* _Page_:
::::::::
If the chipouts aren't too severe, touch-up paint may hide it just enough to not be an eyesore.
If it's a solid color, you may be able to find some suitable melamine paint, which is quite tough, and will match pretty well.
I have some white melamine paint I use for minor touchups (eg: "seconds" countertop used in a craft room).
Otherwise, model airplane paint is probably the most economical way to do it, and it'll be reasonably tough.
If paint alone isn't enough:
Some wood fillers _may_ work, but you'd have to experiment.
I'm partial to using epoxy for this sort of repair. Since we use epoxy for various things, we have good quality stuff on hand (eg: West Systems) which I'd thicken up with silica filler (West Systems is pretty runny). You could probably get away with 5 minute epoxy without the filler if you make up a "dam" (popcicle stick) lined with, say, plastic from zip lock bags to keep it from dribbling off. You may need to sand or file the result.
Provided that the result is properly painted, you could use fine sawdust as filler.
::::::::
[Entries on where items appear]
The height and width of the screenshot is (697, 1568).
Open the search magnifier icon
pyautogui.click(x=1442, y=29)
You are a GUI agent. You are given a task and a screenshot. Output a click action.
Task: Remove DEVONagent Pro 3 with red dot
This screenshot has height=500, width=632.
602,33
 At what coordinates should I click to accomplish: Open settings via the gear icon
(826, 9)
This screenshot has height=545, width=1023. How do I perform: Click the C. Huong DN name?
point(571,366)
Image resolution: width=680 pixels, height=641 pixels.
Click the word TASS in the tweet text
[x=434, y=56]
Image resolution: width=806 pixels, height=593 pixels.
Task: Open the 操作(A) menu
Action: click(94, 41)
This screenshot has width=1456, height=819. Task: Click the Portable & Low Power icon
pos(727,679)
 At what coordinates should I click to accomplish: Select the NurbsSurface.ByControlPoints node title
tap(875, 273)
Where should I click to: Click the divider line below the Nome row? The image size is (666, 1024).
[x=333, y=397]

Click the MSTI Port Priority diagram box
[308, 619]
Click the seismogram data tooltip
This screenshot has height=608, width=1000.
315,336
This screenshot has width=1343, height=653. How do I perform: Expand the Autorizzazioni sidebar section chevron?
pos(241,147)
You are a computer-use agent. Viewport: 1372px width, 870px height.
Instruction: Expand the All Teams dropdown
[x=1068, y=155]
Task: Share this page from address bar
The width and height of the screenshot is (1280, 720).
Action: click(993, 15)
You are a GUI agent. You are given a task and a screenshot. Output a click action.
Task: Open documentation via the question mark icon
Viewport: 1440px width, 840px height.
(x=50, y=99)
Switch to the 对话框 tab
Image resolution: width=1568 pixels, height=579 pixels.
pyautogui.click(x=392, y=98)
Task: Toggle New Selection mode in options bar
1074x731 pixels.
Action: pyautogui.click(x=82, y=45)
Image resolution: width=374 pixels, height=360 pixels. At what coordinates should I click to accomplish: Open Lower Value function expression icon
::::::::
* _Short task_: Please carry on the text about repairing chipouts from the point where it stops.

* _Answer_:
[With West, you'd mix filler:epoxy about 3:1. 5 minute would need less filler, but you have to work fast.]
Then paint.
Lee Valley (and I assume others) carry a two part compound called "Raycrete". Specifically intended as a repair material for gouges/voids in wood etc. Eg: reconstituting rot-damaged exterior trim. This is really good stuff, but the minimum size is a lot bigger than you need, and this stuff ain't cheap.
West Systems has a small "repair/sample" kit. Intended as a sample, or for very small repairs - about $10. Silica filler (eg: from suppliers for automotive body or marine shops) is really cheap stuff, but minimum quantities are about 500ml.
Oh, heck, Bondo or a tube of automotive glazing compound would also do the job, and be about the easiest to find.